- [Material for this task]:

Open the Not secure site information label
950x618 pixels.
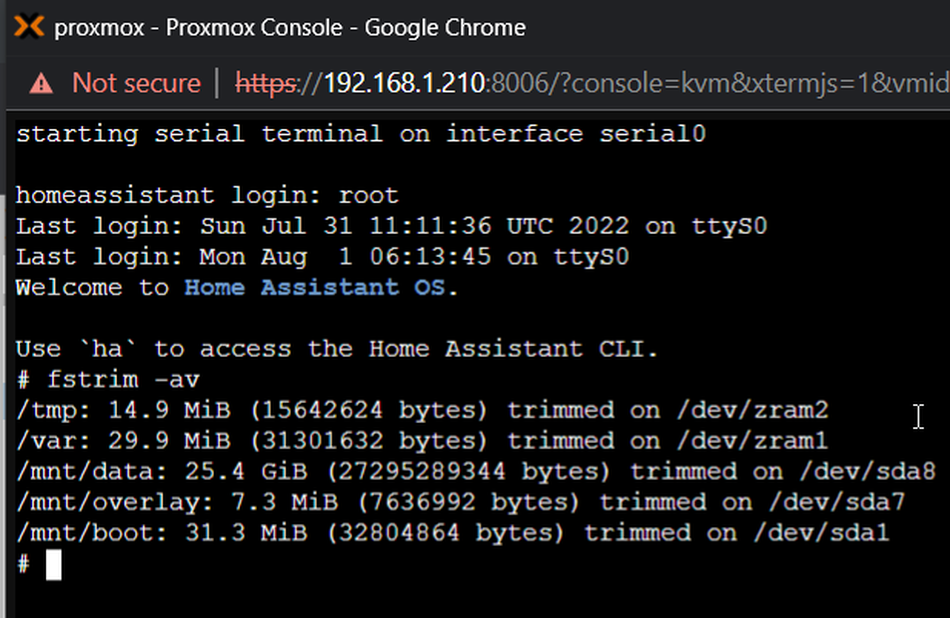pos(136,82)
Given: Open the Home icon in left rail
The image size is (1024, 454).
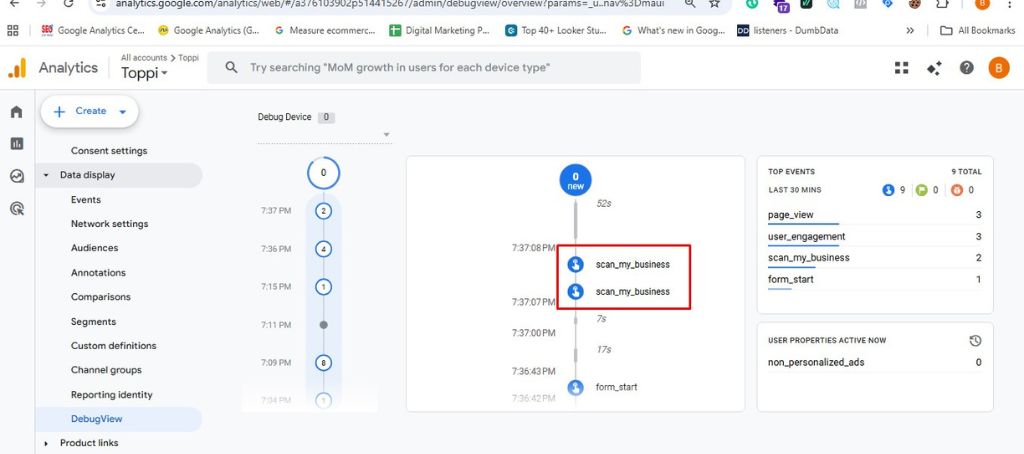Looking at the screenshot, I should [16, 112].
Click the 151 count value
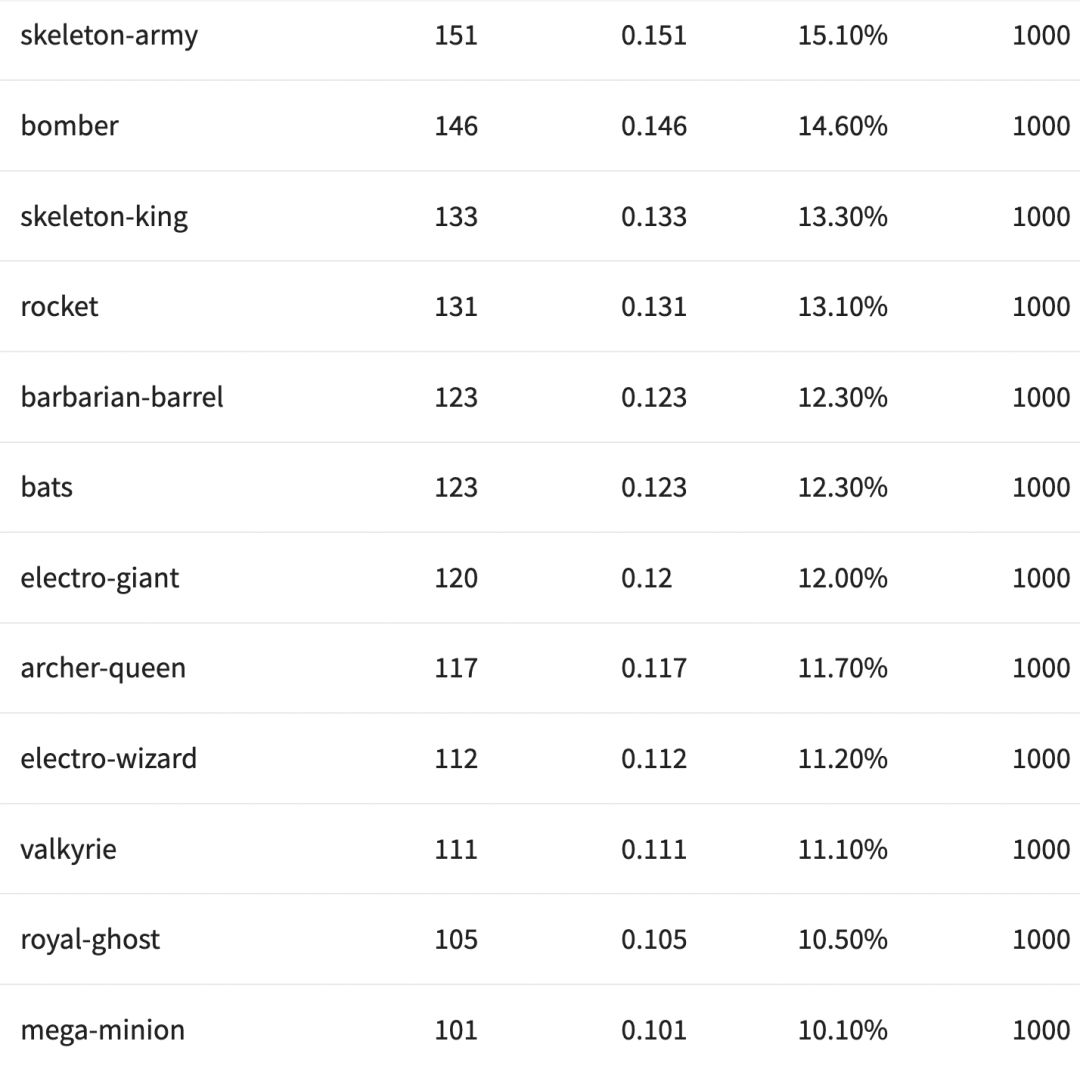This screenshot has width=1080, height=1069. 456,36
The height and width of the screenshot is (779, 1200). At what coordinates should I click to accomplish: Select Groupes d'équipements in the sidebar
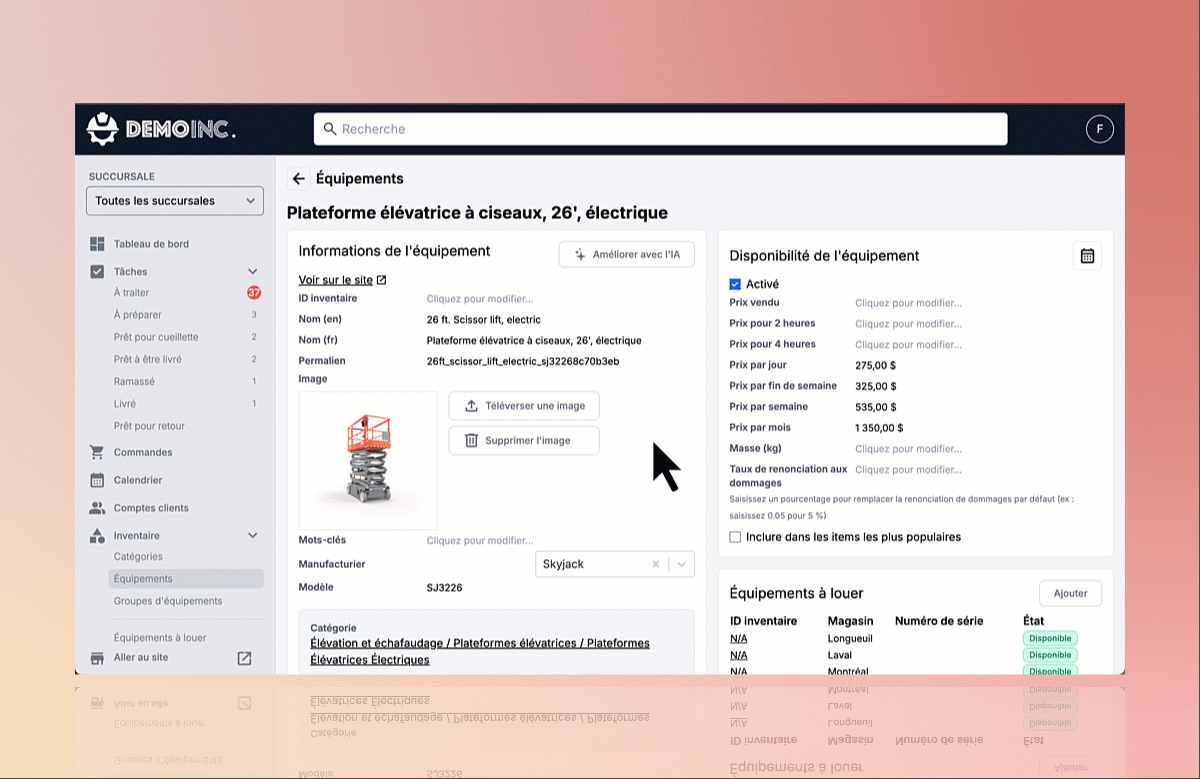pos(168,601)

- [What the exercise asks]:
Emit an exact copy of the lines from the line bearing "Click the 151 count value" through the last line above, inclusive, and leave the images out.

- [Finished task]:
Click the 151 count value
This screenshot has width=1080, height=1069. 456,36
The height and width of the screenshot is (779, 1200). At what coordinates should I click to accomplish: Select Groupes d'équipements in the sidebar
pos(168,601)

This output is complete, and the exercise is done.